May 1 2014
By Lucy Piper, Senior medwireNews Reporter
Vitrectomy with peeling of the internal limiting membrane (ILM) of the retina improves the outcome of idiopathic full-thickness macular hole (FTMH) surgery compared with no peeling, study findings show.
“The rationale for ILM peeling is to relieve tractional forces occurring around the fovea and ensure that any epiretinal tissue that could cause foveal traction, including epiretinal membranes, is removed,” say researchers, led by Noemi Lois, from Queens University in Belfast, UK.
Their systematic review and meta-analysis of data from four randomised controlled trials involving 314 patients indicated that peeling in 162 patients improved best-corrected distance visual acuity at 3 months compared with no peeling in 152, with a mean difference of –0.09.

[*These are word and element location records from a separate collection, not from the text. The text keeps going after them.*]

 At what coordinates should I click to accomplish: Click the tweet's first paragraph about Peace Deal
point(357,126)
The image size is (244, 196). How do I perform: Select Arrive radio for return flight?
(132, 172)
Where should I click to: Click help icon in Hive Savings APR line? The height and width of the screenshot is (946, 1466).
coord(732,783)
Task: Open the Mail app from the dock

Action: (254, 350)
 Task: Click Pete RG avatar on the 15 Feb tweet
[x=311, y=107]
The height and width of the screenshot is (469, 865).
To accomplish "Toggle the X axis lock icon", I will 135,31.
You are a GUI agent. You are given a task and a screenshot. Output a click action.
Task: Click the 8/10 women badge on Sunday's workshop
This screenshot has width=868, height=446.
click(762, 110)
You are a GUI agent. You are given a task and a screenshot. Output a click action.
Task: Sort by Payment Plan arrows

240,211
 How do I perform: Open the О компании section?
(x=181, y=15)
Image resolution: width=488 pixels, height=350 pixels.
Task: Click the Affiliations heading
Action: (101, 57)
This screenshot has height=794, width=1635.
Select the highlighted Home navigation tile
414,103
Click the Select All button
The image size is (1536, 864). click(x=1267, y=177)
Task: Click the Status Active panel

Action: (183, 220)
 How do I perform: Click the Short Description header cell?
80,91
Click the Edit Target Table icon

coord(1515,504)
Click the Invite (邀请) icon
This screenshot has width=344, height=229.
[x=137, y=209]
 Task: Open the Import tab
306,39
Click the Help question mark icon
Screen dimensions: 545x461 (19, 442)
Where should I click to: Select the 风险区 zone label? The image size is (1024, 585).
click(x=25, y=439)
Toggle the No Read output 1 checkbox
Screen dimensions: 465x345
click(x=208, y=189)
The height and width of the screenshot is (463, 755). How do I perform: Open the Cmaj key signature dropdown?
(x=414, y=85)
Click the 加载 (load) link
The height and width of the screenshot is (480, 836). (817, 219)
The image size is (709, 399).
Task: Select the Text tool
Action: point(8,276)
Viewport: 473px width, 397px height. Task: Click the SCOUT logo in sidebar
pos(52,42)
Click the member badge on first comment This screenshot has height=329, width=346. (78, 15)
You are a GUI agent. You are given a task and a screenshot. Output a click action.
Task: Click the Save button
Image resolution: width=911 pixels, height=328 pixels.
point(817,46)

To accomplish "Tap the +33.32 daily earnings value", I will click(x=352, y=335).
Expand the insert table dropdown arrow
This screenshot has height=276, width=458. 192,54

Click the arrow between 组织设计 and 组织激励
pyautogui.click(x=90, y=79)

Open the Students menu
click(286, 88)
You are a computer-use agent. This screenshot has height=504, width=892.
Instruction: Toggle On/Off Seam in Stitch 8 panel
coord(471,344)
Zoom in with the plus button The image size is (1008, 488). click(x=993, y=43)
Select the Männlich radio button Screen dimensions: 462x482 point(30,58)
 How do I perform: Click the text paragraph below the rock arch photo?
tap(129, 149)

However, there was no difference in visual acuity at 6 months, note the researchers, who explain that by this time, most of the patients who did not initially receive peeling had undergone the procedure as part of further surgery for failed macular hole closure, in line with standard clinical practice.
Macular hole closure was significantly more likely to occur in patients in the peeling group, at an odds ratio of 9.27 for primary hole closure and 3.99 for final hole closure. And the patients’ likelihood of needing additional surgery was reduced by a significant 89% with ILM peeling.
These benefits occurred without an increase in intraoperative or postoperative complications, rates of which were lower with ILM peeling, albeit not significantly so, the researchers write in Ophthalmology.
Patient-reported outcomes at 6 months were similar between the two groups, based on data from one trial. This may, again, reflect the fact that most patients in the no-peel group had received ILM peeling by then and suggests “that it is the final result (improved vision and quality of life) rather than what happens on the way to achieving it (e.g., surgery, hospital visits) that seems to be influencing patients most”, say Lois and colleagues.
These findings, and evidence from one trial that ILM peeling is “highly likely” to be cost-effective compared with no peeling, lead the researchers to believe “that this therapeutic approach may be the most advisable for the treatment patients with idiopathic FTMH.”